■ Exercise goal ■
Word for word, retype every entry in the listing.

■ Working data ■
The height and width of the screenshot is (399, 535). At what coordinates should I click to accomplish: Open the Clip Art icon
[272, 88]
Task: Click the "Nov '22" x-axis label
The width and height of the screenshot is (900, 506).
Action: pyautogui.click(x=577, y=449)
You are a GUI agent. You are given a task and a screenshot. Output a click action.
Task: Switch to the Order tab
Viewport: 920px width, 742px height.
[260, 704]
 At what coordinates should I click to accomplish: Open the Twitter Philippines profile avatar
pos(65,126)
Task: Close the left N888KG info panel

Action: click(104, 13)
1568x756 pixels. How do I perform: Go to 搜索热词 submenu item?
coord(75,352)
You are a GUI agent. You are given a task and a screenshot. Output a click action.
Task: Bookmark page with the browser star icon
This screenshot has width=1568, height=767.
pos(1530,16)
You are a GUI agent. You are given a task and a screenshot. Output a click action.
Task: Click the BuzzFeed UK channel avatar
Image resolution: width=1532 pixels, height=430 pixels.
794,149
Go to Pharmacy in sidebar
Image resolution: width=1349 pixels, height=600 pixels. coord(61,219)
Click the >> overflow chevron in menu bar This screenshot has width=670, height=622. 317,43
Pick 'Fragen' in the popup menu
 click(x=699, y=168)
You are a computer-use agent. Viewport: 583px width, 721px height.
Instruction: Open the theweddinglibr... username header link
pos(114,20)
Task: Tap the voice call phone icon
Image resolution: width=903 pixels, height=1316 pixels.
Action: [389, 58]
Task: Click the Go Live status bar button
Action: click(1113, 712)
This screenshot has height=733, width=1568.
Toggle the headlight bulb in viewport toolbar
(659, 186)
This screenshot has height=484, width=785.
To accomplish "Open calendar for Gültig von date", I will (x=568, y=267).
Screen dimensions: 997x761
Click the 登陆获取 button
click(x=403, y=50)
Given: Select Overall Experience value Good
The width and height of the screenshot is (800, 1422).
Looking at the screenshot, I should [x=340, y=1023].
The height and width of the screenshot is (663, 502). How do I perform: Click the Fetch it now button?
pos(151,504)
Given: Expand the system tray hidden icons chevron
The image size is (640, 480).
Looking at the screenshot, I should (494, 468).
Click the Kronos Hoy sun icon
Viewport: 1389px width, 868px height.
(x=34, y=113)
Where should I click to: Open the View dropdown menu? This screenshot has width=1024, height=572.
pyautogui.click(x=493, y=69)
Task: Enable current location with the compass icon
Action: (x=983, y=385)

■ Your response ■
The height and width of the screenshot is (399, 535). At what coordinates should I click to accomplish: Open the Clip Art icon
[272, 88]
Task: Click the "Nov '22" x-axis label
The width and height of the screenshot is (900, 506).
Action: pyautogui.click(x=577, y=449)
You are a GUI agent. You are given a task and a screenshot. Output a click action.
Task: Switch to the Order tab
Viewport: 920px width, 742px height.
[260, 704]
 At what coordinates should I click to accomplish: Open the Twitter Philippines profile avatar
pos(65,126)
Task: Close the left N888KG info panel

Action: click(104, 13)
1568x756 pixels. How do I perform: Go to 搜索热词 submenu item?
coord(75,352)
You are a GUI agent. You are given a task and a screenshot. Output a click action.
Task: Bookmark page with the browser star icon
This screenshot has width=1568, height=767.
pos(1530,16)
You are a GUI agent. You are given a task and a screenshot. Output a click action.
Task: Click the BuzzFeed UK channel avatar
Image resolution: width=1532 pixels, height=430 pixels.
794,149
Go to Pharmacy in sidebar
Image resolution: width=1349 pixels, height=600 pixels. coord(61,219)
Click the >> overflow chevron in menu bar This screenshot has width=670, height=622. 317,43
Pick 'Fragen' in the popup menu
 click(x=699, y=168)
You are a computer-use agent. Viewport: 583px width, 721px height.
Instruction: Open the theweddinglibr... username header link
pos(114,20)
Task: Tap the voice call phone icon
Image resolution: width=903 pixels, height=1316 pixels.
Action: [389, 58]
Task: Click the Go Live status bar button
Action: click(1113, 712)
This screenshot has height=733, width=1568.
Toggle the headlight bulb in viewport toolbar
(659, 186)
This screenshot has height=484, width=785.
To accomplish "Open calendar for Gültig von date", I will (x=568, y=267).
Screen dimensions: 997x761
Click the 登陆获取 button
click(x=403, y=50)
Given: Select Overall Experience value Good
The width and height of the screenshot is (800, 1422).
Looking at the screenshot, I should [x=340, y=1023].
The height and width of the screenshot is (663, 502). How do I perform: Click the Fetch it now button?
pos(151,504)
Given: Expand the system tray hidden icons chevron
The image size is (640, 480).
Looking at the screenshot, I should (494, 468).
Click the Kronos Hoy sun icon
Viewport: 1389px width, 868px height.
(x=34, y=113)
Where should I click to: Open the View dropdown menu? This screenshot has width=1024, height=572.
pyautogui.click(x=493, y=69)
Task: Enable current location with the compass icon
Action: (x=983, y=385)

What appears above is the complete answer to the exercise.